Abstract
Context: The bacterium Pseudomonas syringae pv. syringae (Pss) is a pathogen of many plant species and causes, for example, brown spot disease in bean plants (Phaseolus vulgaris). Pss excretes the syringolins, natural product molecules that act as a virulence factors and inhibit the proteasome of the host plants.
Objective: Proteasome inhibitors belong to an important class of anticancer agents and bortezomib (Velcade®) has been Food and Drug Administration-approved for the treatment of multiple myeloma (MM) and mantle cell lymphoma. Syringolins represent a new class of proteasome inhibitors and the present work was undertaken to design a potent syringolin-inspired analogue (TIR-203) for anticancer drug development.

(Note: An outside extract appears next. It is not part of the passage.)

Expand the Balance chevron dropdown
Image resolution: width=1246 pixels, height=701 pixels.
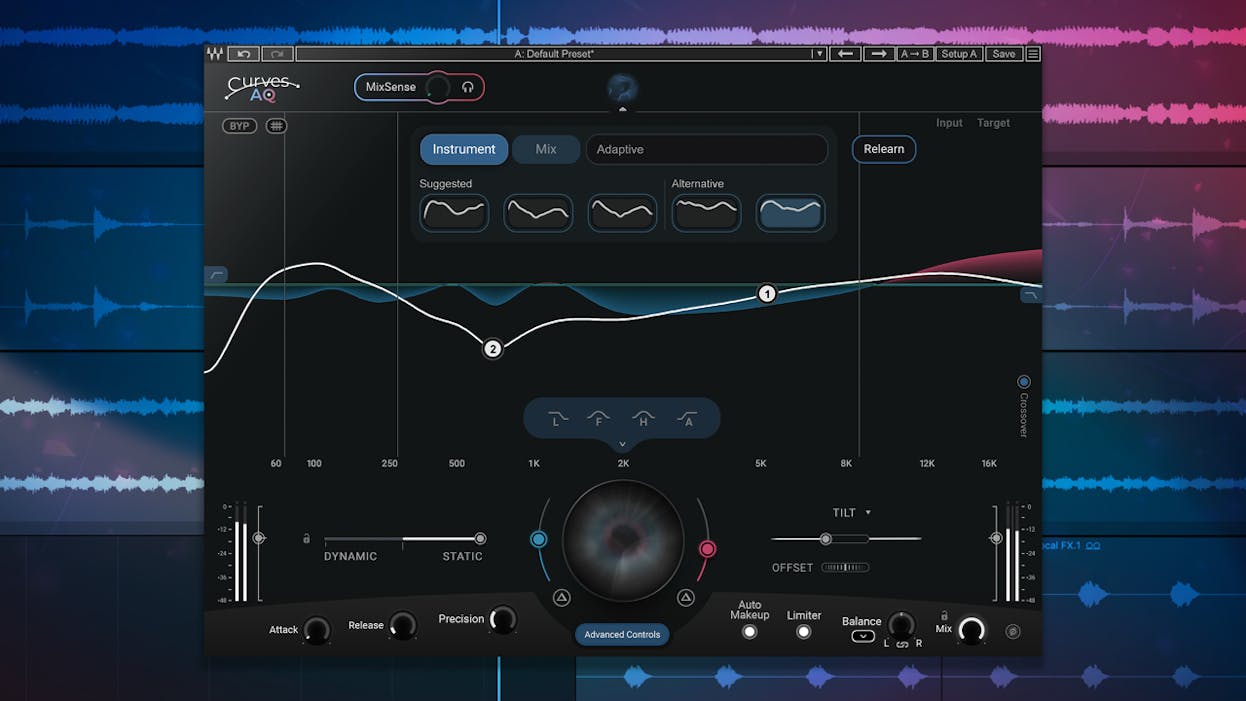[862, 636]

Materials and methods: TIR-203 was tested against human MM and neuroblastoma (NB) cells. Cancer cells were treated with TIR-203 at various concentrations (0–10 µM) and the cell viability was measured using the MTS assay. To determine the effects on proteasomal activities, the cell culture-based proteasome inhibition assay was used. Syringolin A (SylA) and bortezomib were included as controls.
Results: TIR-203 inhibited the cell proliferation of MM and NB cells in a dose-dependent manner at significantly lower concentrations than SylA. In MM cells, TIR-203 effectively inhibited the chymotrypsin-like (CT-L), caspase-like (C-L), and trypsin-like (T-L) activities of the proteasome. In NB cells, TIR-203 inhibited the CT-L and C-L activities, but not the T-L activity.
Discussion and conclusions: The newly designed proteasome inhibitor TIR-203 is more potent than the natural product SylA and strongly inhibits the cell viability and proteasomal activity of MM and NB cells.
Acknowledgments
We are grateful to Prof. Dr. Markus Kaiser (University of Duisburg-Essen, Essen, Germany) for providing SylA as well as Prof. Dr. Nancy L. Krett (Northwestern University, Chicago, IL, USA) and Prof. Dr. Jason Shohet (Texas Children’s Hospital, Houston, TX, USA) for providing multiple myeloma cell line MM.1R and neuroblastoma cell line MYCN2, respectively. Prof. Dr. Dana-Lynn Koomoa (University of Hawaii College of Pharmacy, Hilo, HI, USA) is thanked for her expert technical advice.
Declaration of interest
This work was supported by the Robert C. Perry Fund of the Hawaii Community Foundation (HCF grant # 10ADVC-47862), the Hawaii Business and Acceleration Mentors (HiBEAM) and internal funds from the College of Pharmacy (Prof. Dr. André Bachmann). Further support was provided by the University of California Cancer Research Coordinating Committee (Prof. Dr. Michael Pirrung) and postdoctoral fellowships from UC-MEXUS and CONACYT (Dr. Tannya Ibarra-Rivera).